Les institutions portées par l’État devront organiser la propriété d’usage, en institutionnalisant les flux financiers que nous avons découverts précédemment. Mais cela ne suffit pas à réguler la violence inhérente à tous les rapport sociaux. Un État doit aussi se protéger contre les forces qui veulent le détruire, en l’occurrence, contre les anciens propriétaires lucratifs dont l’objet contrerévolutionnaire sera de reconquérir leurs droits. Cependant, la possibilité pour eux d’enrôler un peuple à qui on aura donné du pouvoir semble limitée. En effet, la propriété étant la clé primitive de la force sociale d’un individu, il serait étonnant que les travailleurs se laissent séduire par un retour à la féodalité.

Pour orienter politiquement la production sans aucun coût, l’État pourra aussi agir par des bonus/malus, et encourager des productions jugées favorables. De cette manière, l’impôt restera faible en proportion de la cotisation, car l’essentiel de la valeur socialisée pour le fonctionnement de la propriété d’usage reste la part cotisée du traitement qui, nous l’avons vu, varie en fonction des besoins en capital des entreprises créées ou renouvelées. De manière générale, nous privilégierons les productions en monnaie marquée, non délocalisables, comme forme de redistribution des richesses, sans s’interdire pour autant d’utiliser la monnaie non marquée.

Reste la question mondiale, non négligeable. Pour commencer, nous savons combien la féodalité du régime hybride est mondialisée, et tend vers une sorte d’harmonisation que le pétrole, en facilitant le commerce à grande échelle par un coût de transport quasi nul, aura maintenue. Les dominés, les locataires intégraux, se comptent donc en milliards, et il semble surréaliste de penser qu’ils puissent rester insensibles à leur condition déplorable, d’autant qu’on leur proposera une alternative séduisante. Qui refuserait de devenir propriétaire quand il est locataire et qu’on ponctionne une rente sur son travail ? La masse humaine mondiale ne peut que désirer et adhérer au processus historique de basculement vers la propriété d’usage. Si tenté qu’un pays franchisse le pas avant l’autre, la possibilité pour d’autres de rentrer dans un processus de mimétisme en sortira décuplée.
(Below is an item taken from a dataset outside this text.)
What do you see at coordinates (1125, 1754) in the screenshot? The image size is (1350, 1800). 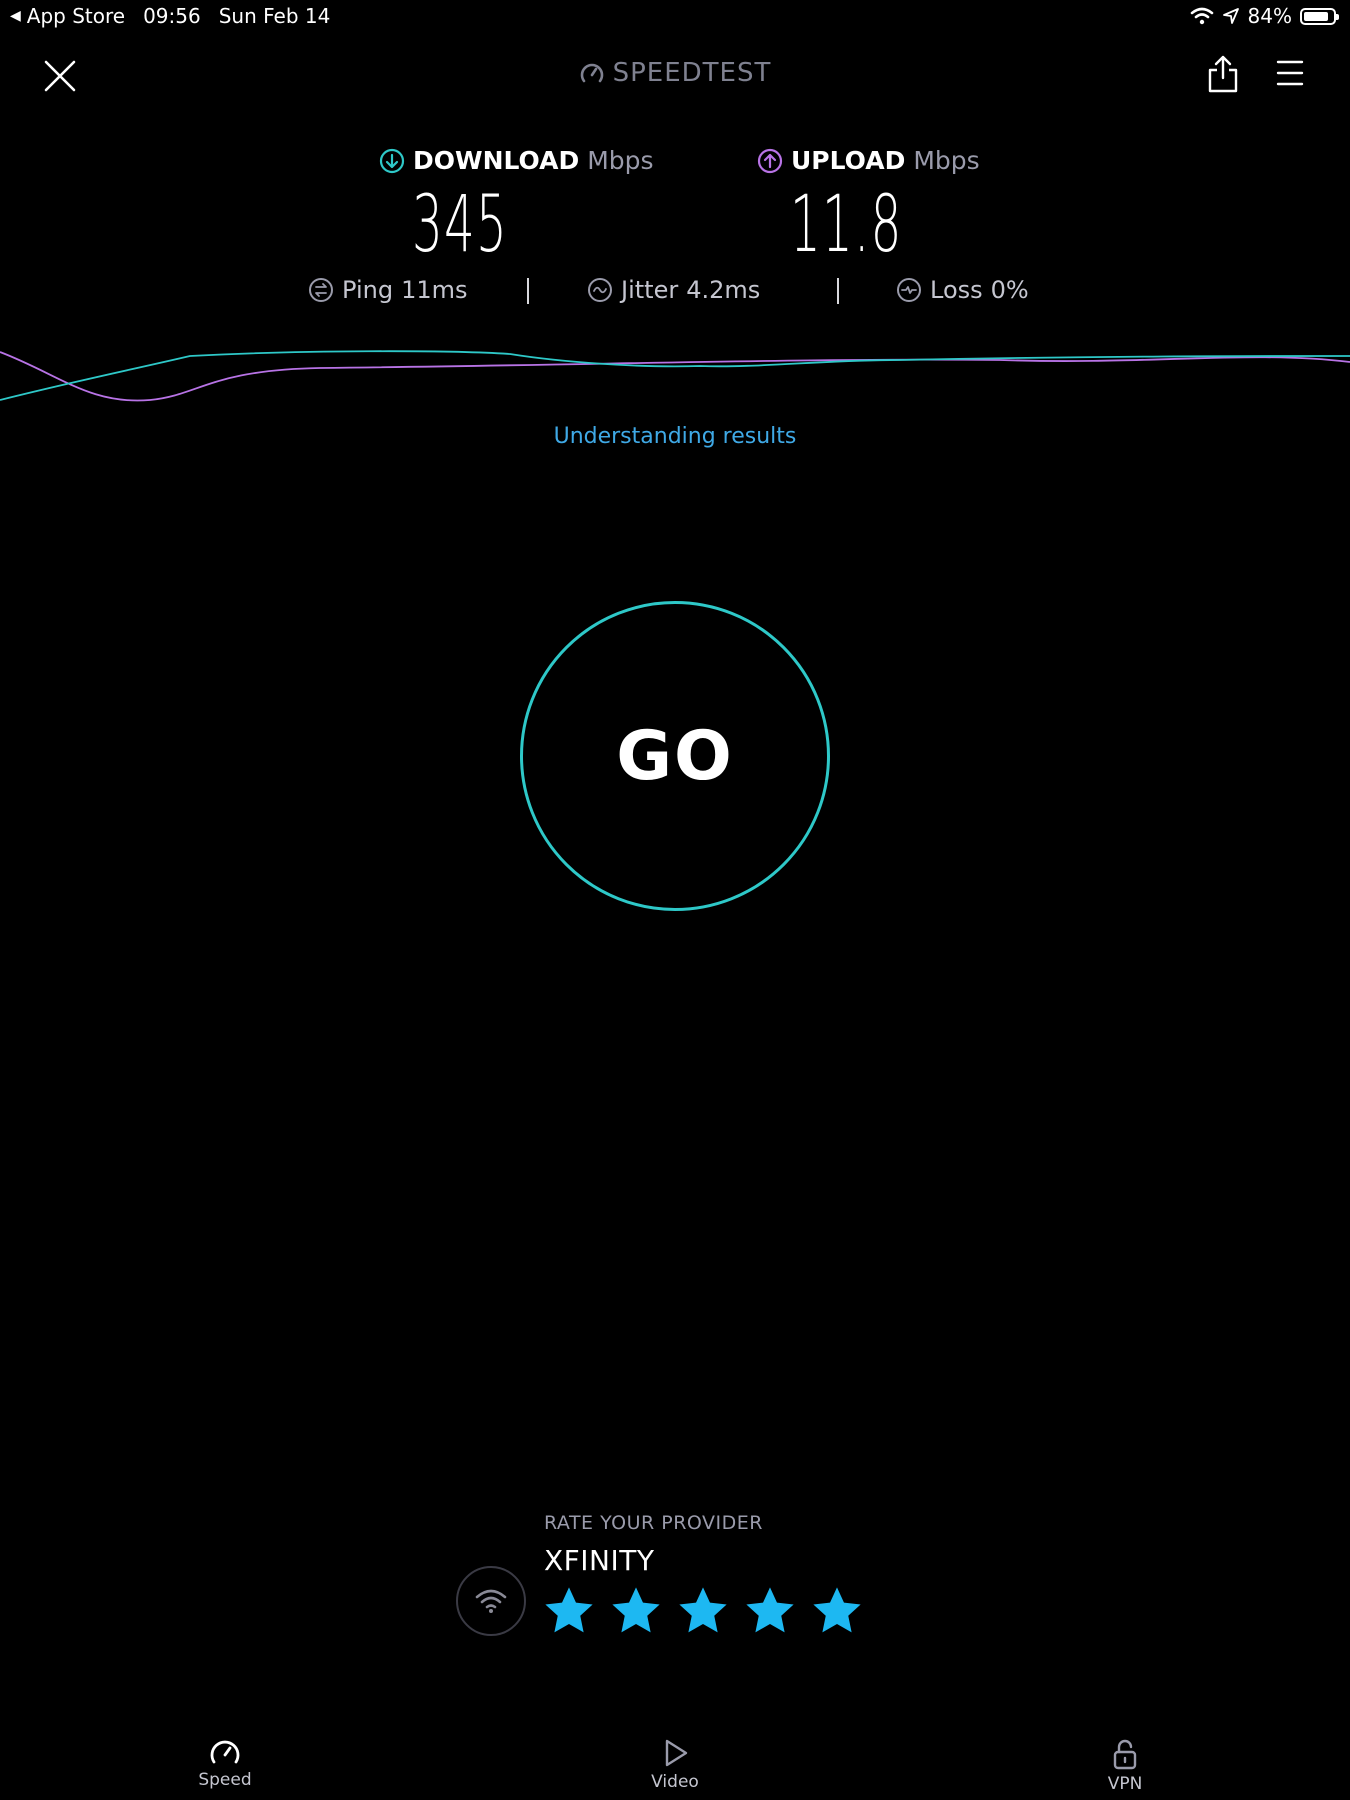 I see `lock-icon` at bounding box center [1125, 1754].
Certains pays fortement hybridés, dont la France, possèdent déjà une part de propriété d’usage non négligeable, qu’elle pourrait augmenter facilement à l’aide de quelques lois. Aussi surprenant que cela paraisse, la disparition progressive des énergies fossiles, donc la baisse du facteur α, mais aussi les effets de l’écocide provoqué par le mode de production lucratif, agiront en accélérateur de ce processus, puisque les promesses de réalisation de l’individu dans la consommation s’évanouiront inéluctablement, entamant un processus irréversible de désamour grandissant envers le régime féodal hybride. S’il est urgent de comprendre les principes de la propriété d’usage, c’est précisément pour éviter de se retrouver sans solution lorsque la détestation du régime hybride aura définitivement détruit l’adhésion que les citoyens avaient pour lui, et qu’ils l’auront détruit.


Notes

[1] Emmanuel Todd, L’origine des systèmes familiaux, Gallimard.

[2] Si un élu possède effectivement un mandat, son administration se constitue de fonctionnaires affectés à leur poste à titre définitif. La vie d’un État démocratique procède donc au remplacement des élus, mis à la tête d’une administration fixe qui les regarde défiler. L’État profond procède pour beaucoup de cette subtilité, car les administratifs ont aussi un poids politique, peuvent jouer les facilitateurs ou entrer en résistance.

[3] Emmanuel Todd, L’illusion économique.